Starting with the line that contains "Identify the location of table-row: 1" and going on through the line that contains "(1048, 283).", rewrite those rows with "The image size is" swapped for "The screenshot size is" and every other word unchanged. Leave the pictures out.

(Dataset entries)
····················

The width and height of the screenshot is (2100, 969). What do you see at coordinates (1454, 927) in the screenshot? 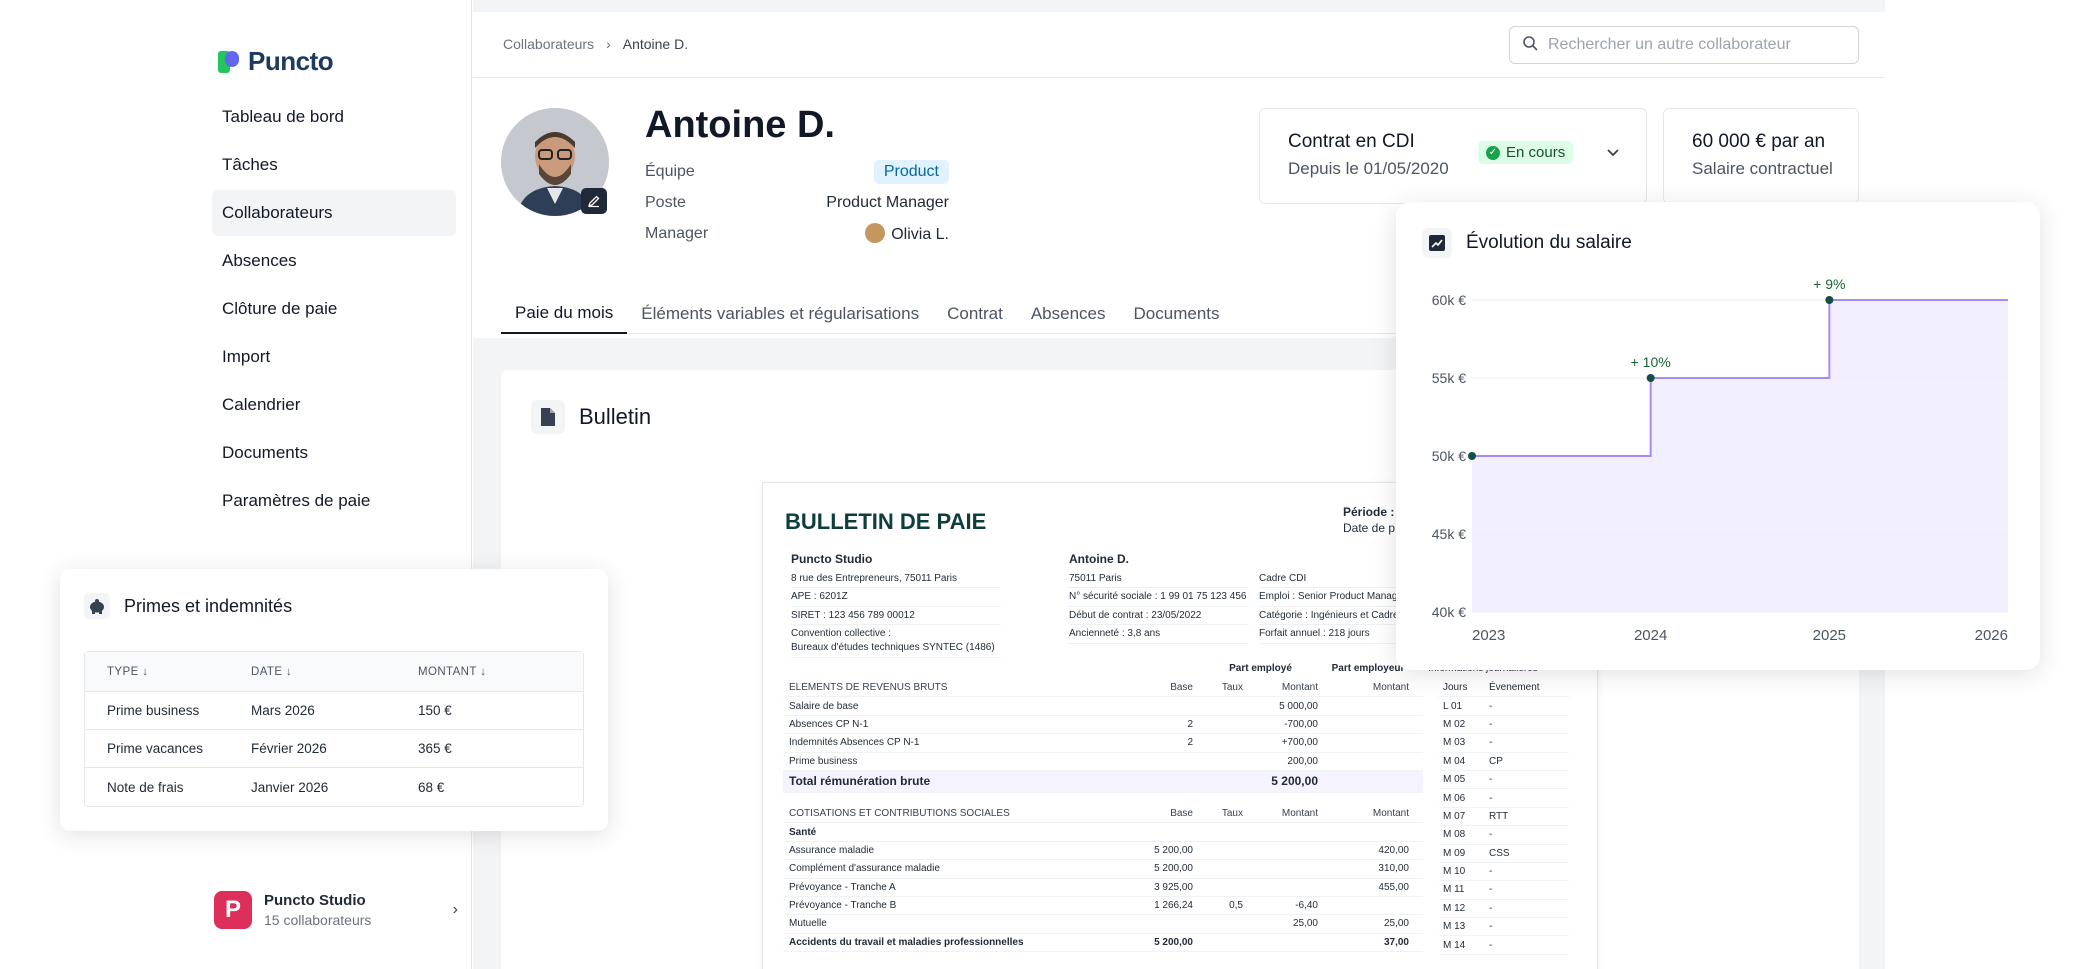
I see `day-label: M 13` at bounding box center [1454, 927].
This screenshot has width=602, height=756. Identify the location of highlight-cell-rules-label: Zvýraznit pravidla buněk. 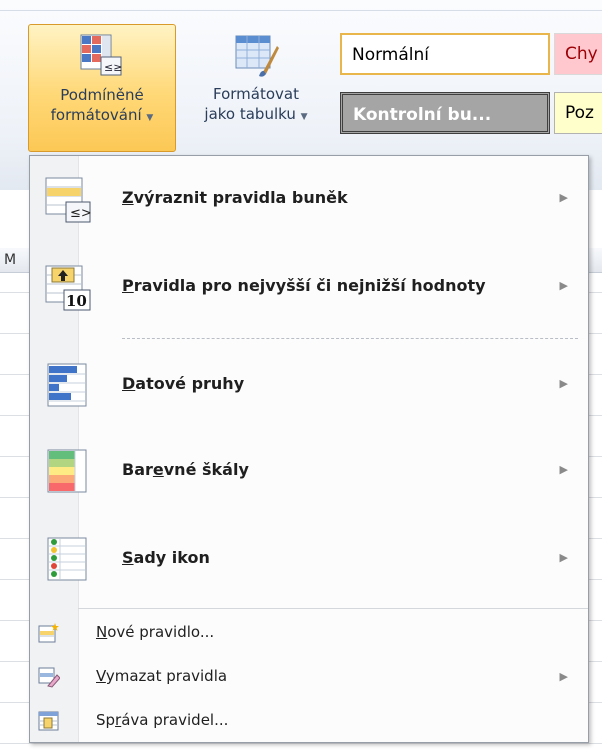
(235, 198).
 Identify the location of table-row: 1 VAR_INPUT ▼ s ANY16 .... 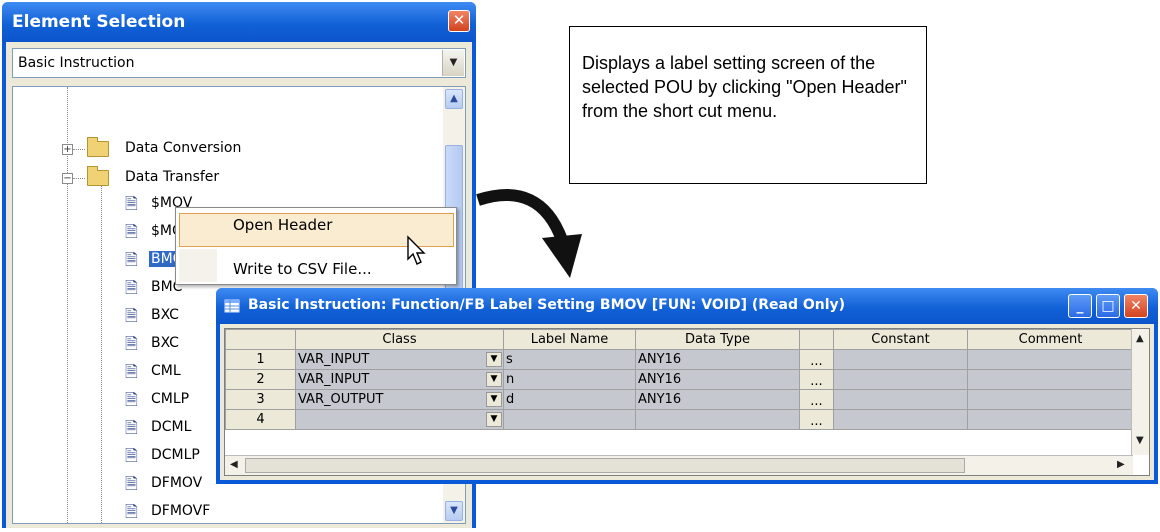
(680, 360).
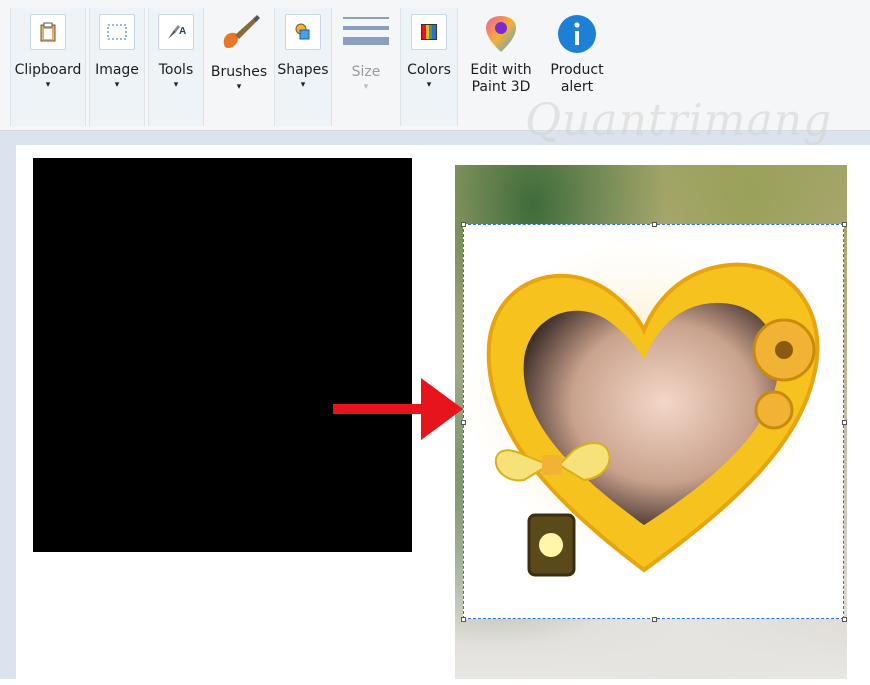 Image resolution: width=870 pixels, height=685 pixels. Describe the element at coordinates (240, 87) in the screenshot. I see `brushes-caret-icon: ▾` at that location.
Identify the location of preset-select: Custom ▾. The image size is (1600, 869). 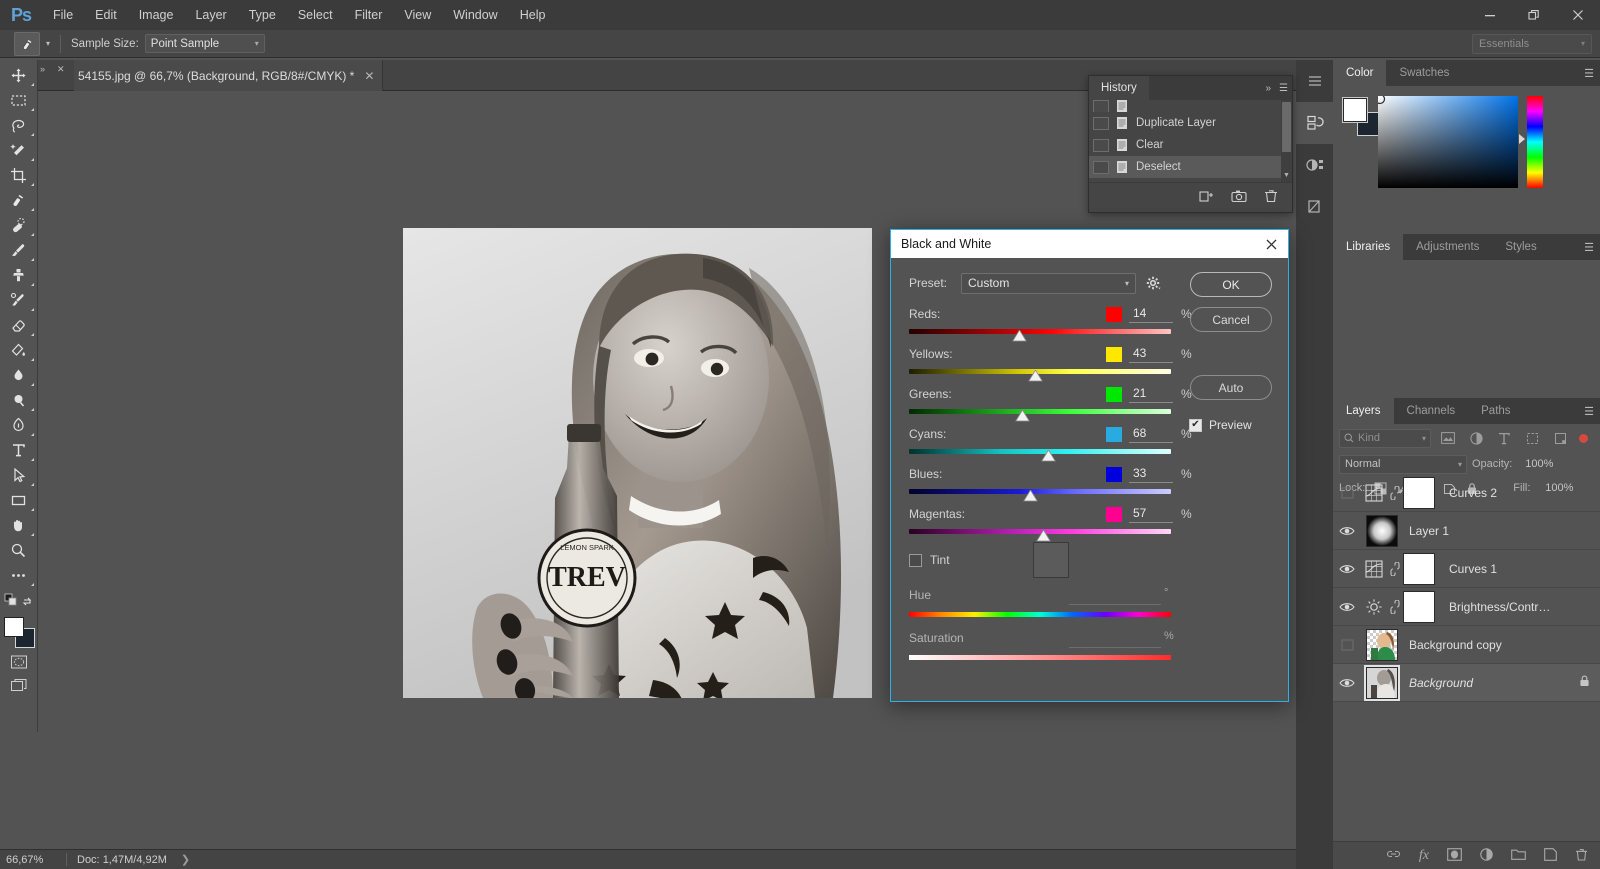
(1048, 283).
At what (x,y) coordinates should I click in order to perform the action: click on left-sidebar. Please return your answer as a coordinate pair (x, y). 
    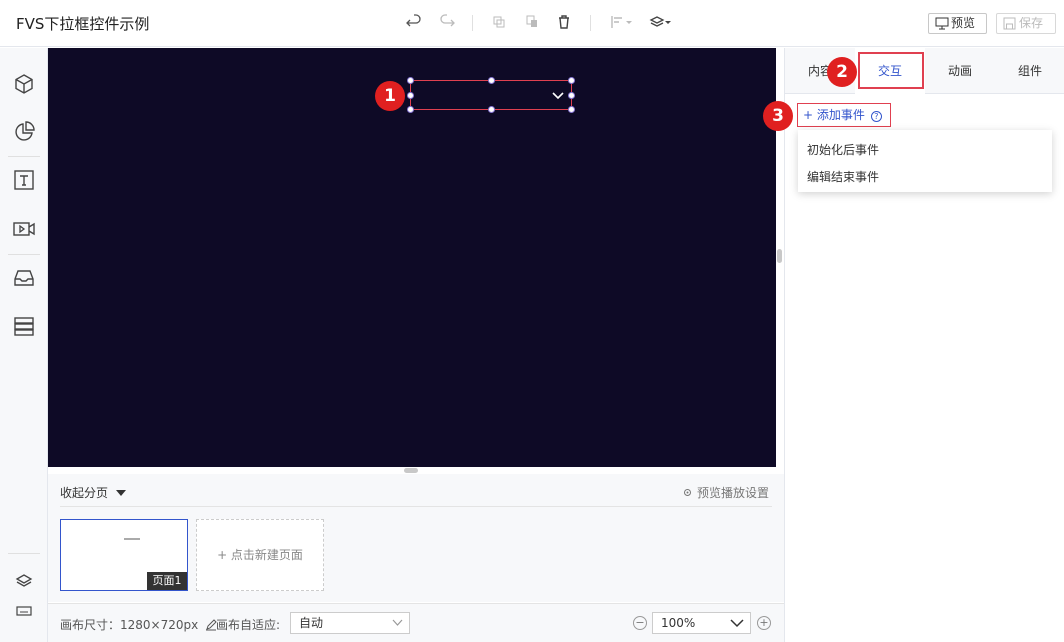
    Looking at the image, I should click on (24, 345).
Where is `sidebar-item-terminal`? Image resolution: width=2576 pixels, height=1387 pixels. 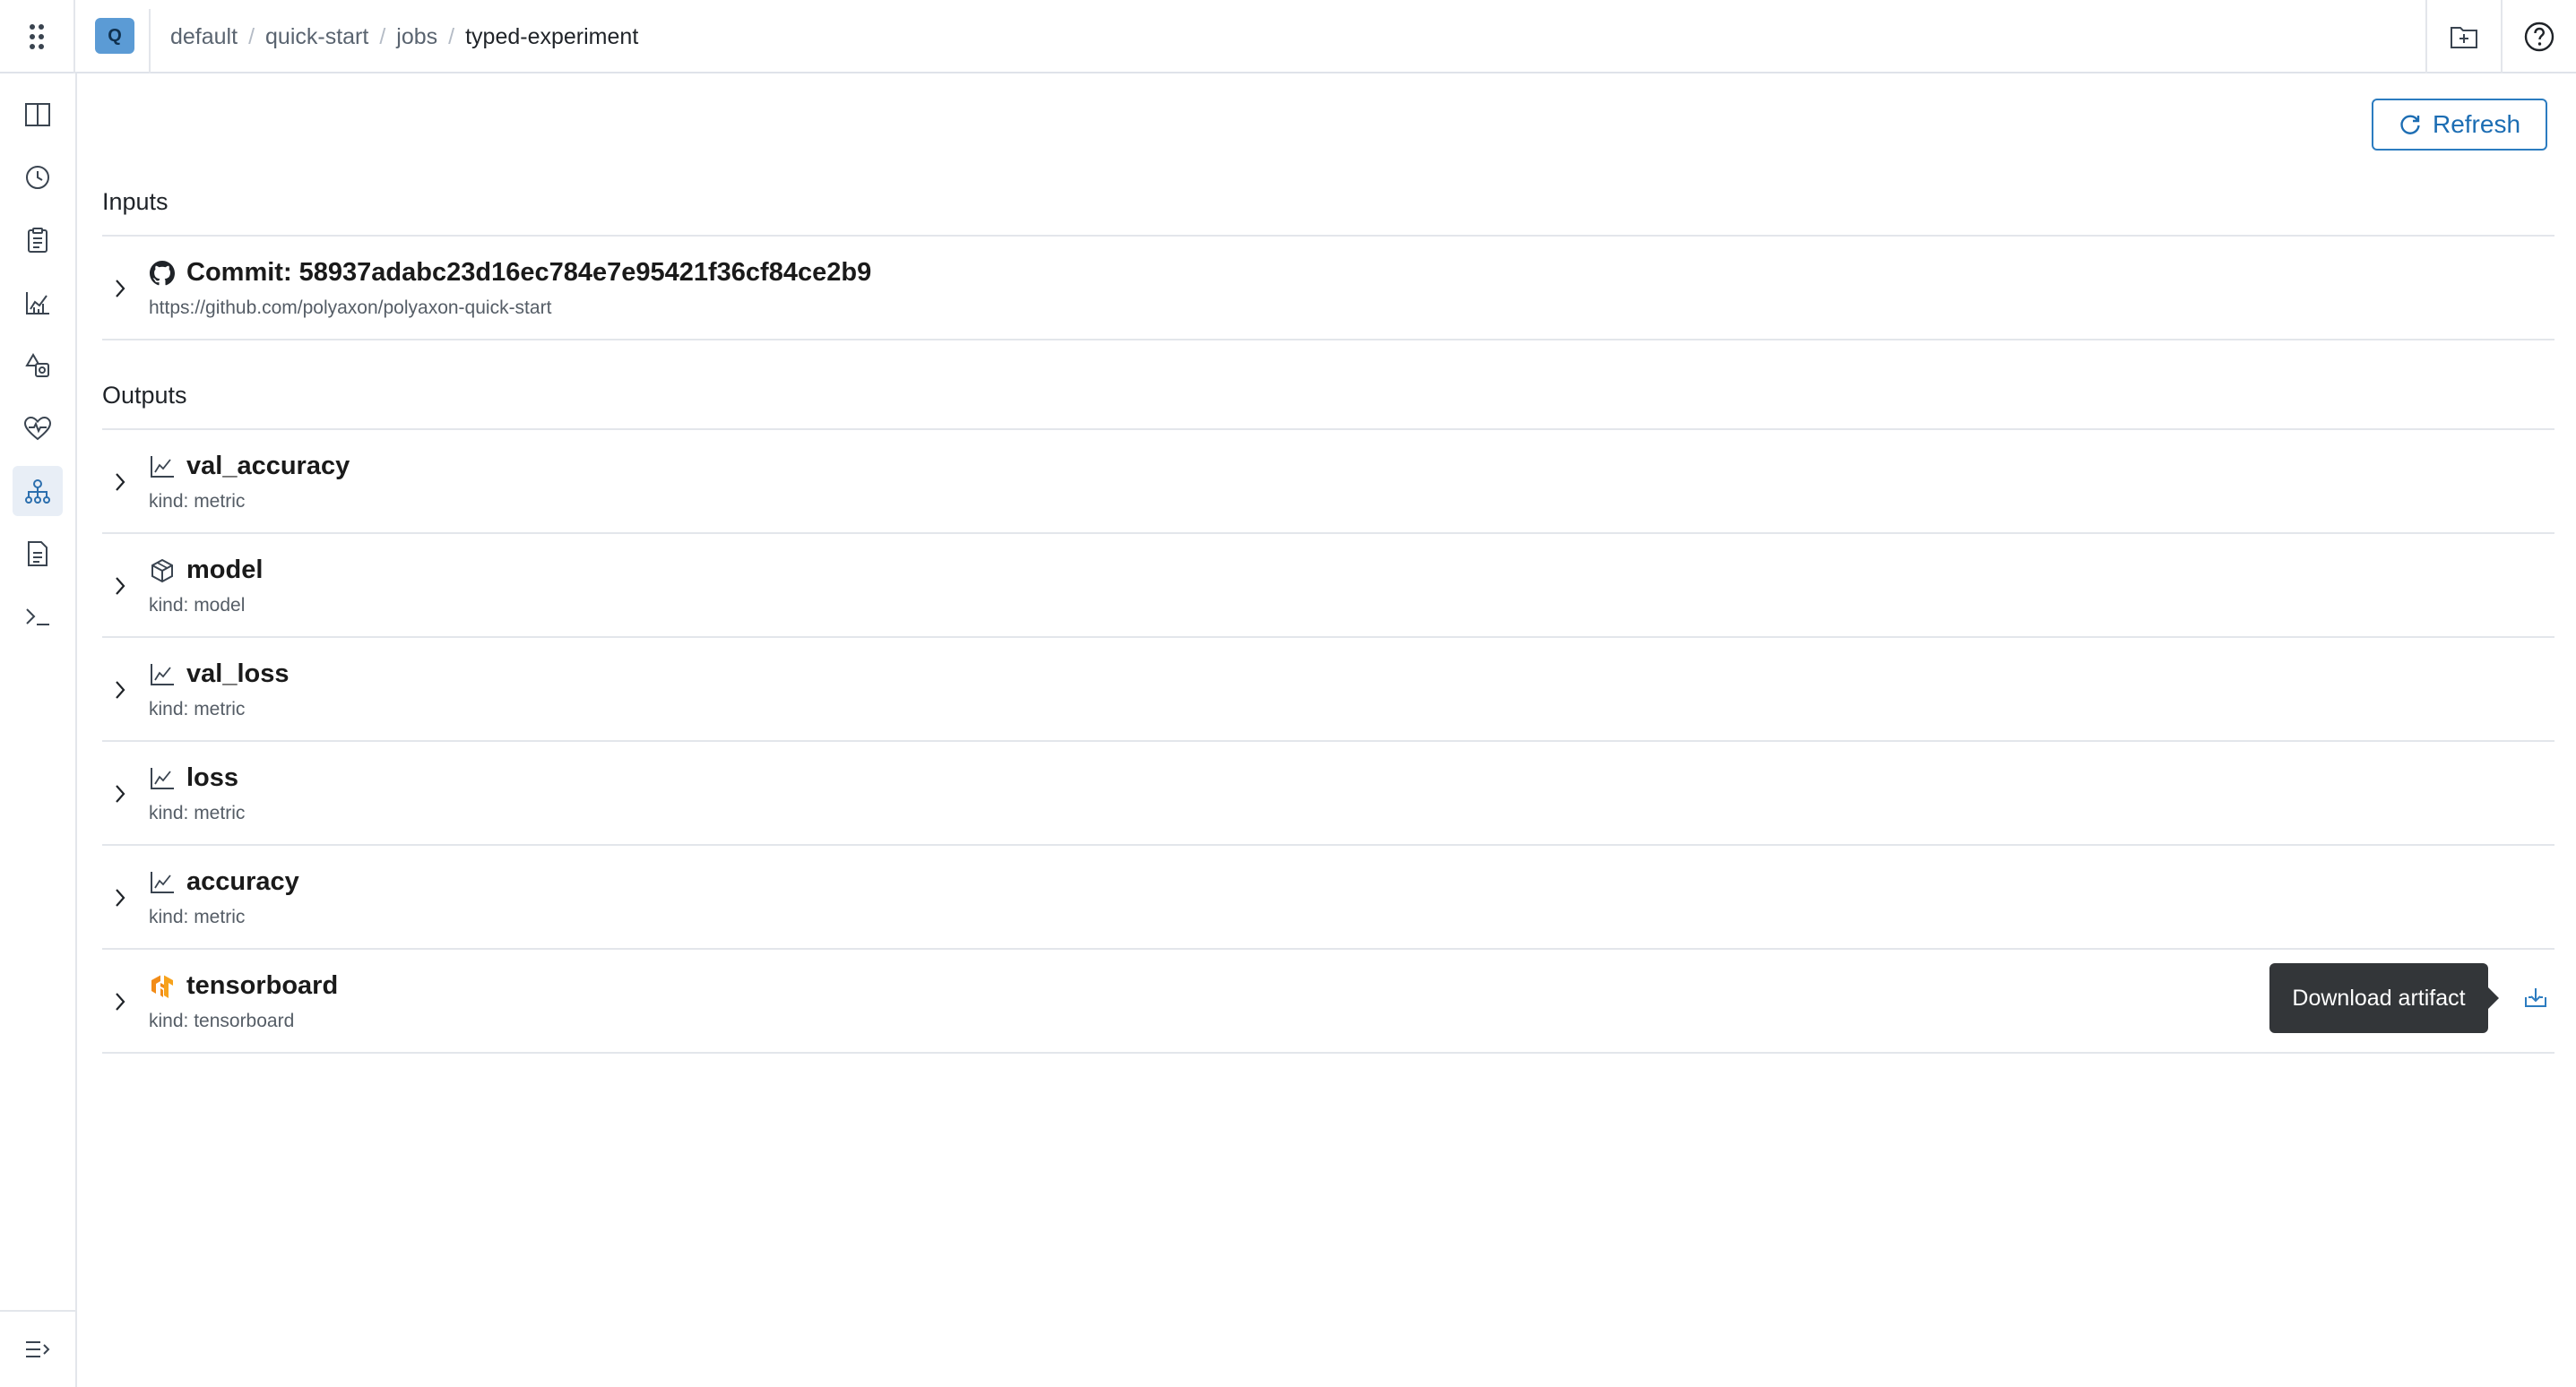 sidebar-item-terminal is located at coordinates (38, 616).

····················

§ ANSWER SECTION
 Identify the location of table-row: 1 VAR_INPUT ▼ s ANY16 .... 
(680, 360).
 Image resolution: width=870 pixels, height=685 pixels. Describe the element at coordinates (240, 87) in the screenshot. I see `brushes-caret-icon: ▾` at that location.
Identify the location of preset-select: Custom ▾. The screenshot size is (1600, 869). 
(1048, 283).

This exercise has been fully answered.